In the south the old legal concept that all fortified walls had to be licensed by the king survived, whereas in the centre and north of France every lord felt able to erect his own defences or to take over existing fortifications. In an attempt to stop this practice in the mid-11th century French rulers invented a 'Carolingian tradition' which stated that kings had a right to enter anybody's castle whenever they wished. Within the Royal Domain around Paris all city walls certainly became the legal property of the king and a century later Royal permission was needed before a house could be erected near a citadel, let alone one resting against a defensive wall. Even the Knights Templar had to petition King Louis VII before they could put a small private gate through the defences of Beauvais.

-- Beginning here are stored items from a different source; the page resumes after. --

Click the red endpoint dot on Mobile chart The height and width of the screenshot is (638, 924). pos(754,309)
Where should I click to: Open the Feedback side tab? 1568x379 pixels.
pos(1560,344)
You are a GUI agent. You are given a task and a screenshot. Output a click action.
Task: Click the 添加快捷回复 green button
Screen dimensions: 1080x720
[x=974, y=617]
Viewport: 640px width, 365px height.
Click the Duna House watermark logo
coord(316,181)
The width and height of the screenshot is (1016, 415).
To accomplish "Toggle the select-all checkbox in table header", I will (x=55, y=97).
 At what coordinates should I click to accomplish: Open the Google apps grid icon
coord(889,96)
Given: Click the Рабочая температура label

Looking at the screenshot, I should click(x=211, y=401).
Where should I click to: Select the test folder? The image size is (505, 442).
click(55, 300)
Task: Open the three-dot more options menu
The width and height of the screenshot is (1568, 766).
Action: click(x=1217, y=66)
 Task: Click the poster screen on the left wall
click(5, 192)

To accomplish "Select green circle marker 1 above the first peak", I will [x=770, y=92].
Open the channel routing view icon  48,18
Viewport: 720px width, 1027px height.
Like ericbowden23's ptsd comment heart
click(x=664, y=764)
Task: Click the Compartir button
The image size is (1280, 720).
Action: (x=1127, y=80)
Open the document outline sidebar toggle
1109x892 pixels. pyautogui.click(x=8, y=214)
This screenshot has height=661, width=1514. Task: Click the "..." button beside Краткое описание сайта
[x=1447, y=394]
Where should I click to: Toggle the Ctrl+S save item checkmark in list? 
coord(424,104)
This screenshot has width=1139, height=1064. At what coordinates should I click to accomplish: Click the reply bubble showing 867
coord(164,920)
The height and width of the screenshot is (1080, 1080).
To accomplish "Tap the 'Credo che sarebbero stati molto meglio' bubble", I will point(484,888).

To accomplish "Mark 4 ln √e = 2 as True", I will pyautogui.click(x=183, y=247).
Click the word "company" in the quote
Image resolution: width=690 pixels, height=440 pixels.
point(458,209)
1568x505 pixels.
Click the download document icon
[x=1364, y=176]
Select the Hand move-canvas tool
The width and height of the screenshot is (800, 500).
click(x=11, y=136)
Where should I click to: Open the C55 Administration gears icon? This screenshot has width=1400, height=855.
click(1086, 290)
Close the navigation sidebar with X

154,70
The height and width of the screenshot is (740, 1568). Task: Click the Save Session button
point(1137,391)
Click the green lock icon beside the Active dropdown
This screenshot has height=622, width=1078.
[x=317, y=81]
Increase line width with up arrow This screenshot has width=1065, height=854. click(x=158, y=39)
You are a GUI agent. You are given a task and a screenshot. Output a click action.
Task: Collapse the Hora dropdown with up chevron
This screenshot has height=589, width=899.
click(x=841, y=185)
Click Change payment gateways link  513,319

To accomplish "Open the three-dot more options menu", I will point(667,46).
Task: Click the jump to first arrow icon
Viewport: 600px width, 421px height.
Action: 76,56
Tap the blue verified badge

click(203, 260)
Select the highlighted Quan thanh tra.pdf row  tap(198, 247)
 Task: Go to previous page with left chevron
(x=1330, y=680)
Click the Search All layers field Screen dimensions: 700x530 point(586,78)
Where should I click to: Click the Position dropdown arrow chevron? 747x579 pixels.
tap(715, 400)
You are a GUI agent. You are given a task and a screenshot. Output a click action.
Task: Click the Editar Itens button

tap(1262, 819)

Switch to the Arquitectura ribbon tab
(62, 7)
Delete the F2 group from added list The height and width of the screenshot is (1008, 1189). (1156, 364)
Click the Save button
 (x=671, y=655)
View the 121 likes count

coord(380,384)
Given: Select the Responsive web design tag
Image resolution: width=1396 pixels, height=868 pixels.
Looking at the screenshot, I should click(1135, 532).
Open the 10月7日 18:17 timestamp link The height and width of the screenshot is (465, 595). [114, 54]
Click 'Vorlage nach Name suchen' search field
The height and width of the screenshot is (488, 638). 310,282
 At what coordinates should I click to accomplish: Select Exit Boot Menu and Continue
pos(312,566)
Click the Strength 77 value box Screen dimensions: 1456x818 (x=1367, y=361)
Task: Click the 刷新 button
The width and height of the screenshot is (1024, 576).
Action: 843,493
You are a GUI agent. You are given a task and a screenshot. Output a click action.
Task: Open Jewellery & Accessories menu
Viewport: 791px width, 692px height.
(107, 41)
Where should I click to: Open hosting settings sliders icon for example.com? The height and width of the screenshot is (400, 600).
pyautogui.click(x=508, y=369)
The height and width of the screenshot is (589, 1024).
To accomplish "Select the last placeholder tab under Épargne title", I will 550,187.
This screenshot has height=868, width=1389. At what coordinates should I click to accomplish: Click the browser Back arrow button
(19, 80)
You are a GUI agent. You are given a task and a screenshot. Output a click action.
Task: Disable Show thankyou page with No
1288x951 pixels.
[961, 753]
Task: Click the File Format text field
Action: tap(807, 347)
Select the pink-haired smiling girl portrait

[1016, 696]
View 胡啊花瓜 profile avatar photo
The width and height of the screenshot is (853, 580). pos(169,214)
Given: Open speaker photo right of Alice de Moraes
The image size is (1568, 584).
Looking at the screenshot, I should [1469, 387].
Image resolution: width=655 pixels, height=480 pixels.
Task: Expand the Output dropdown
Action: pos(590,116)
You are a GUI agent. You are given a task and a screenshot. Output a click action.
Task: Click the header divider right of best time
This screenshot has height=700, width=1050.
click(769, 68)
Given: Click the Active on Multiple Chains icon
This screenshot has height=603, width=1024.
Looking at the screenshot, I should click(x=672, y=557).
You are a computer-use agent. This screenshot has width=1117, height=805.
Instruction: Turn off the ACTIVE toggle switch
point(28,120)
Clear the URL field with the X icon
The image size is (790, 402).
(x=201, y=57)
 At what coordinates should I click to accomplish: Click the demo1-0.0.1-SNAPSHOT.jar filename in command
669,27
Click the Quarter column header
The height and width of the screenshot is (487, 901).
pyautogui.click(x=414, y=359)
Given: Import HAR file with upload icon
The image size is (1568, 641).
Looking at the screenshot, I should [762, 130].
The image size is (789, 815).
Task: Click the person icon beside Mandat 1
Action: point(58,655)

A new form of fortification, the famous motte and bailey castle popularly associated with the Normans, appeared in western France in the late 10th and 11th centuries. Based upon a small artificial hillock within a wooden stockade, motte and bailey castles were more suited to the flat or gently rolling countryside of the north. Castles perched upon rocky crags and peaks remained more common in the mountainous centre and south of France. The word donjon itself came from the Low Latin domnionem meaning 'house.' The reasons why a castle was sited in a particular spot varied. Some of the earliest stone donjons were sited for strategic reasons to divide the often fragmented feudal territories of a rival; this was what the Count of Anjou attempted to do against his neighbour, the Count of Blois. In the deep south most castles were intended to control trade routes rather than to dominate agricultural land, as was the case in the north, while the greatest castles of the late 12th and 13th centuries were bases for aggression rather than for purely defensive purposes. All castles were important status symbols and thus had a political as well as military function.
Stone fortifications
It was in the small central French region of Berry, whose rulers felt themselves surrounded by feudal threats, that stone donjons first appeared. The Church also played a leading role in encouraging such stone-built fortifications in Berry while in neighbouring regions even monks built donjons. Some scholars believe that the mention of a domus lapidae or 'stone house' at St. Benoit du Sault in 1001 AD may actually be the earliest reference to the kind of stone donjon which gradually replaced wooden defensive palisades in the Berry region. By the late 12th century circular stone donjons in turn started replacing the rectangular kind.
Stone defences reached Flanders rather later, for here most building stone had to be brought in from outside. The first domus lapidae in the Count's castle at Gent dated from between 1075 and 1100, but even this was still surrounded by wooden buildings. The magnificent, though much restored, Castle of the Counts of Flanders which now stands in Gent dates from a major rebuilding programme in the 12th century. A continued use of wooden fortifications in other parts of France was different in that it generally reflected a lack of skilled stone-masons rather than a lack of stone. The stone donjons which still dot the countryside of much of France can similarly be misleading, for the now lost wooden fortifications remained much more common until the 13th century.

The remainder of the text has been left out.